Алексей Анатольевич, чья тень была чернее самой ночи, двигался сквозь мрак, как призрак, сотканный из ненависти и холодной решимости. Его фигура, высокая и хрупкая, словно вырезанная из оледяного кристалла, скользила к темнице через старую башню, где кирпичи рассыпались под его шагами, как прах забытых клятв. В Мире Грёз он был не человеком, а силой, искажённой жаждой власти, марионеткой, чьи нити рвал собственный разум. Сегодня он выплеснул наружу всю боль, что гнила в его душе годами, и все пороки, которые в реальности прятал под маской учёного. Здесь он хотел быть богом, а остальных – жалких стражей, адептов – считал недостойными мнимами -мнимыми – не настоящими.

Его лицо, бледное, почти прозрачное, было словно выточено безумным мастером: острые скулы, тонкие губы, сжатые в нить, и глаза – два чёрных омута, пожирающих свет. Длинные тёмные волосы, собранные в тугой узел. Плащ, серый, как пепел, струился за ним.

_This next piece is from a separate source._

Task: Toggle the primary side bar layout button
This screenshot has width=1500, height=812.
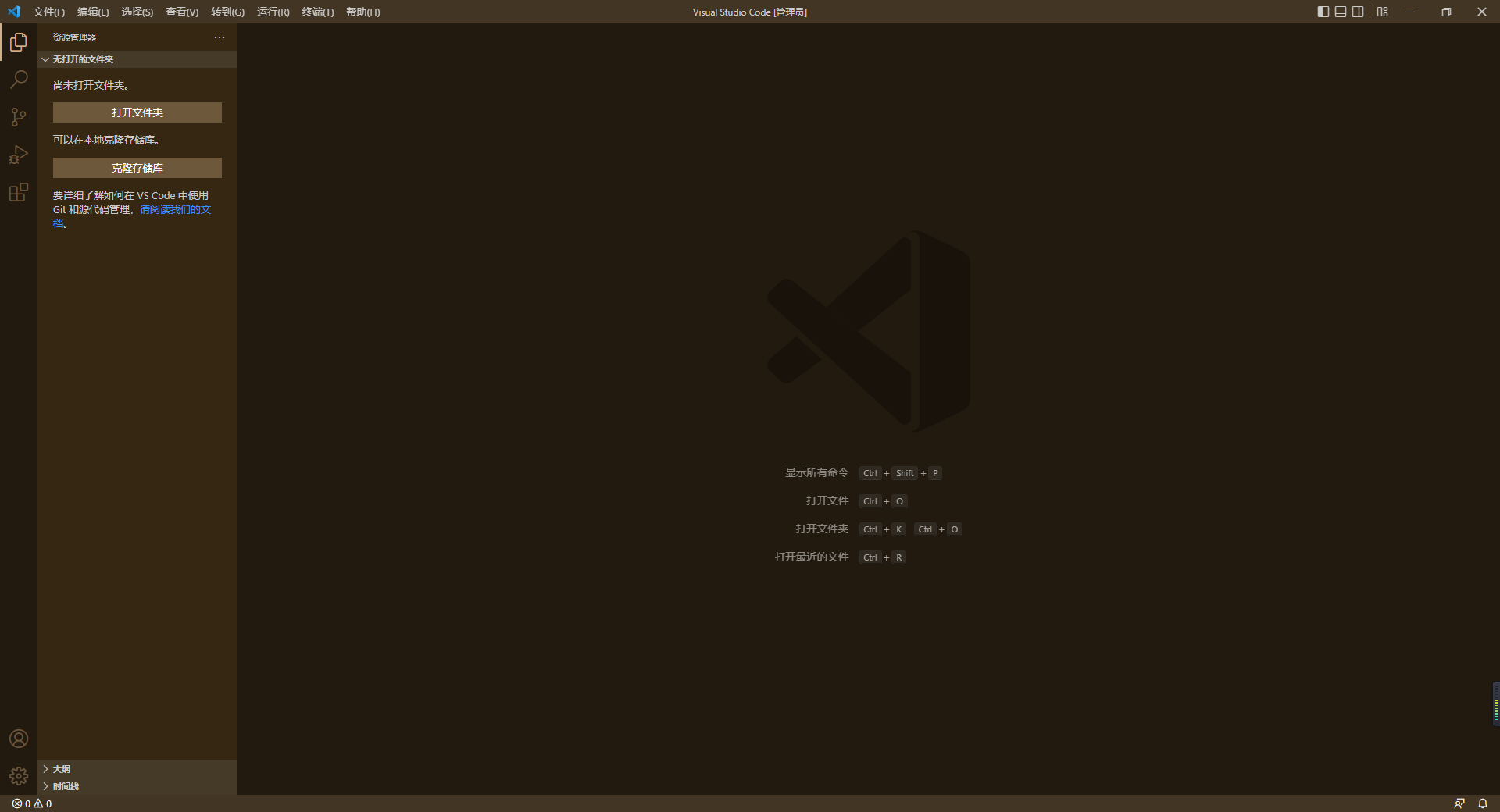Action: pos(1323,12)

Он не оглядывался на прошлое. Алексей Барго был осознанным, как Гавриил Карасов, и его осознанность была ядом, пропитанным ненавистью – особенно к Карасу, предавшему его и Татьяну.

Его движения были точными, но дёргаными, как у механизма, чьи шестерни скрипели от ярости. Он шагал по лестнице башни, избегая встреч с охраной, каждый шаг поднимал облачка пыли, а стены, покрытые трещинами и слизью как будто шептали: Ты не бог. Алексей смеялся – хриплым, рваным смехом, эхом бьющимся в пустоте. Его разум, изломанный годами боли, требовал симметрии. Всё в Мире Грёз должно было подчиняться порядку, его порядку. Одержимость симметрией была его слабостью, но сегодня она стала его клинком.

Коридор темницы встретил его запахом сырости и ржавчины. Он проскользнул мимо спящего стражника как тень. Факелы висели криво, их пламя дрожало, ломая баланс. Барго содрогнулся, но подавил желание их выровнять. Он пришёл за Тиром, чтобы его кровь стала искрой, что взорвёт душу Элли, пробудив её силу. Но камера Тира была пуста – лишь ржавый гвоздь, тот самый, что передал Карас, воткнут в замочную скважину, насмешка над его планами. Барго стиснул зубы, он открыл рот и закричал, как будто закричал, без звука просто беззвучный крик. Хаос снова победил. Но он заставит Элли страдать.